Completely bished the shot in the video below (didn't flush and ran too long) because I was faffing with a camera but thought I'd post anyway.






Anyone have any dependable brew PID settings. Mine is overshooting.


----------



## Neill (Jun 26, 2013)

Is this emulating a lever profile with the pre infusion, step up to 9ish bar and a slow drop off as the shot progresses?


----------



## Guest (Sep 4, 2014)

"39-41s depending on flow."

Are you trying to over-extract?

General Rule...

Singolo Normale: 30ml in 25-30 seconds at dialled in temperatures

Singolo Lungo: 60ml in 25-30 seconds

Singolo Risretto: Half of Normale volume but still 25-30 seconds

If you get bitter shots, the temperature is too high or your pour is too slow.

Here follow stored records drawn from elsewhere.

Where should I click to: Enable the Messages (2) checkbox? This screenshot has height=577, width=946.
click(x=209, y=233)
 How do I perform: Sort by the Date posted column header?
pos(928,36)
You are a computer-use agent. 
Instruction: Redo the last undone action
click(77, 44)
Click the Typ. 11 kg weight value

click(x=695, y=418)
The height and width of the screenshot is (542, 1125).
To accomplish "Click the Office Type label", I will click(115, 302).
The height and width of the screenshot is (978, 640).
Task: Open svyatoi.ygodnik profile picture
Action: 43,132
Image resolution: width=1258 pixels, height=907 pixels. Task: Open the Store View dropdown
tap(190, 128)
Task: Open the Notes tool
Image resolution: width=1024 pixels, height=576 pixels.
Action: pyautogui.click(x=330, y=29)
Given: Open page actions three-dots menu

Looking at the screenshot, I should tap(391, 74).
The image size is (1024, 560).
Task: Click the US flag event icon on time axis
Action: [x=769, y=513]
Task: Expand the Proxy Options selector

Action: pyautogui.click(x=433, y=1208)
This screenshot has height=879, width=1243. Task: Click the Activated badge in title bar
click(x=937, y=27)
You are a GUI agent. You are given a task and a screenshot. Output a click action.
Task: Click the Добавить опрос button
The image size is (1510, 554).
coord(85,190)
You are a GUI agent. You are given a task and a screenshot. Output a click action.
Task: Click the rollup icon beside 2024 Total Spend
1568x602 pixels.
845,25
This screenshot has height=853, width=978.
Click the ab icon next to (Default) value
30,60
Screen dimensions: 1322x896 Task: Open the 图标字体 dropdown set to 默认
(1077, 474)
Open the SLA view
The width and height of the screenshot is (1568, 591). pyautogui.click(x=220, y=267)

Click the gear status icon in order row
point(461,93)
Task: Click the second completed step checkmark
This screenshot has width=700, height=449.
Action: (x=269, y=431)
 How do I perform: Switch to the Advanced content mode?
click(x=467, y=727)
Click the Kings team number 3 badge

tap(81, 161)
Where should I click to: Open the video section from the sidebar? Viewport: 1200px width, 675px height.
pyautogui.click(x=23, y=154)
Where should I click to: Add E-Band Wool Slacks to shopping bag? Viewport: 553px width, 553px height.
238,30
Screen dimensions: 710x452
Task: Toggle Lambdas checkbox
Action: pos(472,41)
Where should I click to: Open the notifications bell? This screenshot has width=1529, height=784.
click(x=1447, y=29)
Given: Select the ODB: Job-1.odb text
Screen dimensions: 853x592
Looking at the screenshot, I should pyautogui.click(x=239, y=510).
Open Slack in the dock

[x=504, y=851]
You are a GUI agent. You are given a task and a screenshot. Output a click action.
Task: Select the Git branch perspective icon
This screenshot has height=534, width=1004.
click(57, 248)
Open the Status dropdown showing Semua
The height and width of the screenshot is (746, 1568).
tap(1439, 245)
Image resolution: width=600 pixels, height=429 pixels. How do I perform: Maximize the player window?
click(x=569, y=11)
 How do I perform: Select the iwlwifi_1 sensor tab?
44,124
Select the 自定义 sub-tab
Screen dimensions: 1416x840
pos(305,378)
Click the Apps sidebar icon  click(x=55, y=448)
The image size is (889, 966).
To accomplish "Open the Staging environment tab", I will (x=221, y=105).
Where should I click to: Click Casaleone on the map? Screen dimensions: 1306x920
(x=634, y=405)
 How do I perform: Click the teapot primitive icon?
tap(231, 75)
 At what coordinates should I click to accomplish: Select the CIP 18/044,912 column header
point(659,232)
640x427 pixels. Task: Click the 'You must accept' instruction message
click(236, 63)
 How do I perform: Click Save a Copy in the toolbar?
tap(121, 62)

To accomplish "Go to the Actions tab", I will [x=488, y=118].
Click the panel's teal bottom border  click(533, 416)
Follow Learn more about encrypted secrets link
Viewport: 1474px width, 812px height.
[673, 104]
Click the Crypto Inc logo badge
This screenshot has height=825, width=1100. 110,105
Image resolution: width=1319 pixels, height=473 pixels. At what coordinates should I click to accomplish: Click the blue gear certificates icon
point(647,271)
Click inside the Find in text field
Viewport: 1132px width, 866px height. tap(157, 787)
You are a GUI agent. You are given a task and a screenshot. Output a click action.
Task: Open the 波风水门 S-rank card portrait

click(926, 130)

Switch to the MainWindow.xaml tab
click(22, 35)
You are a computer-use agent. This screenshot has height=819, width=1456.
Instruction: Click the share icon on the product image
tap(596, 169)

If you get sour shots, its either too fast a pour or too low a temperature

Cheers,

RayT


----------



## Guest (Sep 4, 2014)

And are you pre-infusing?

Nice E61 though


----------



## Neill (Jun 26, 2013)

RayTCoffeePro said:


> "39-41s depending on flow."
> 
> Are you trying to over-extract?
> 
> ...


Time seems to have gone out the window a wee but with newer machines and grinders. The pressure profile is the interesting thing here.


----------



## Neill (Jun 26, 2013)

RayTCoffeePro said:


> And are you pre-infusing?
> 
> Nice E61 though


I believe the 2 bar at the start would be pre infusion.


----------



## Guest (Sep 4, 2014)

2 bar is what I'd expected for pre-infusion,

But the golden rule is DOUBLE CHECK!!!! ;D


----------



## Guest (Sep 4, 2014)

Wait i didnt ask early (sorry bout that) but is this machine HX or DB or SBDU?


----------



## Neill (Jun 26, 2013)

RayTCoffeePro said:


> Wait i didnt ask early (sorry bout that) but is this machine HX or DB or SBDU?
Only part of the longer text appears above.